The Idea
Something is happening in Africa. The Gates Foundation and OpenAI recently launched a $50 million initiative to deploy AI tools across a thousand primary healthcare clinics in sub-Saharan Africa. The Gates Foundation has also committed $40 million to AI-powered education across the continent. Speaking in Kigali, Bill Gates argued that Africa could lead the way in AI, pointing to its young, growing tech communities as the reason why. The investment is real, and it is going where the talent is.
Football is part of the same story. African clubs are investing, AFCON has never drawn more global attention, and data is increasingly part of how the game is being built — not just watched. The tools that help teams scout smarter, coach better, and understand the game more deeply are arriving on the continent, and the question now is who gets to shape how they're used.
At Twelve, teaching people how to do that is a big part of what we're here for. Soccermatics Pro, developed and taught by Professor David Sumpter and the Twelve team, has done exactly that for the past five years. It breaks down the maths behind modern football in a way that's practical, hands-on, and accessible — whether you work in the game or you're just hungry to learn.
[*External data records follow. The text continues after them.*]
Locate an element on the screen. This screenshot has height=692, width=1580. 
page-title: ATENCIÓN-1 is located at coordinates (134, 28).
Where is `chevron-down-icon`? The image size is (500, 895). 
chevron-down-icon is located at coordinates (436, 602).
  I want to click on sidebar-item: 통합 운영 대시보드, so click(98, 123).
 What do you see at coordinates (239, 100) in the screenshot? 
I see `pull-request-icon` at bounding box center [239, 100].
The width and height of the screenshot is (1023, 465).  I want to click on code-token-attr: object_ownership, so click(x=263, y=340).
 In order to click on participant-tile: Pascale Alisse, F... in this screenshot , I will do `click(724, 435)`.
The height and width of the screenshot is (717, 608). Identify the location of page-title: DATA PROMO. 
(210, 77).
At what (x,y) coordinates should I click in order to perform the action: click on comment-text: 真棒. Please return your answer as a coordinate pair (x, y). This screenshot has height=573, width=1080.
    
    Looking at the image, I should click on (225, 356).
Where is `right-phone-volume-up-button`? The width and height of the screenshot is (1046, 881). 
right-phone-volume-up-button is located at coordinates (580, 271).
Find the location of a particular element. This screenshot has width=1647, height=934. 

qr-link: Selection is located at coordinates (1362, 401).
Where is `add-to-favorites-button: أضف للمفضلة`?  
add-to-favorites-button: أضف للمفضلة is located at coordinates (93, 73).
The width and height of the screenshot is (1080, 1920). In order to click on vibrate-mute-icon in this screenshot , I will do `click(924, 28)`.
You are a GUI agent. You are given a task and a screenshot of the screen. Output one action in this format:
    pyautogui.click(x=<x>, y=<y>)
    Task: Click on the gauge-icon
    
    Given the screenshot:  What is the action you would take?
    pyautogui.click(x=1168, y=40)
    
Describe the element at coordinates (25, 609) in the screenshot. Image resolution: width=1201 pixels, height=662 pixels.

The talent is there. The gap is access. Twelve and Because She Can wanted to play a part in closing it.
A Natural Partnership
Because She Can (BSC) is a Ghana-based organization that has spent five years building Africa's biggest pipeline of women in technology. Through mentorship programs, fellowships, and direct industry connections, they have grown a community of ambitious, technically capable women ready for this kind of opportunity.
"The intention is to give study and work opportunities to women and girls in the space of tech," says Otema Yirenkyi, Co-Founder of Because She Can. "Introducing them to Soccermatics is one of the ways in which we broaden their knowledge in new spaces."
For Twelve, the partnership was a chance to do what their courses were always designed to do: put powerful knowledge in the hands of people who will use it well.
Learning to Explain the Game
The BSC students enrolled in Soccermatics Pro alongside analysts from clubs around the world — same content, same standard, same expectations. The course covers the data-driven principles that underpin modern football analysis, from player performance to tactical patterns.
For Sumpter, getting this course in front of the BSC community was the whole point. "Football analytics is a young field and it needs the best people coming into it. BSC has built something remarkable — a community of driven, talented women who are ready to work at the cutting edge. Bringing Soccermatics to them felt obvious."
Students found themselves building analytics apps, working with tracking data, and decoding tactical patterns in Python. Some were coming to football data for the first time. The projects got harder as the weeks went on, but so did the confidence.
What Comes Next
The collaboration didn't stop at the course. Twelve and BSC are continuing with more courses to come, building a longer-term pathway into football analytics. For students who want to take the next step, there's a real opportunity to move from coursework into real projects — with Twelve or with others in the football data industry looking for exactly this kind of talent.
Building Something Lasting
BSC celebrated its fifth anniversary the same year this cohort completed Soccermatics Pro. The partnership with Twelve adds a new dimension to that work — and connects it directly to the growth of football on the continent. From healthcare to education to the pitch, the pattern is the same: the talent was always there. The work now is making sure the tools, the access, and the education are too.
Football is a global game. The people who understand it through data should reflect that.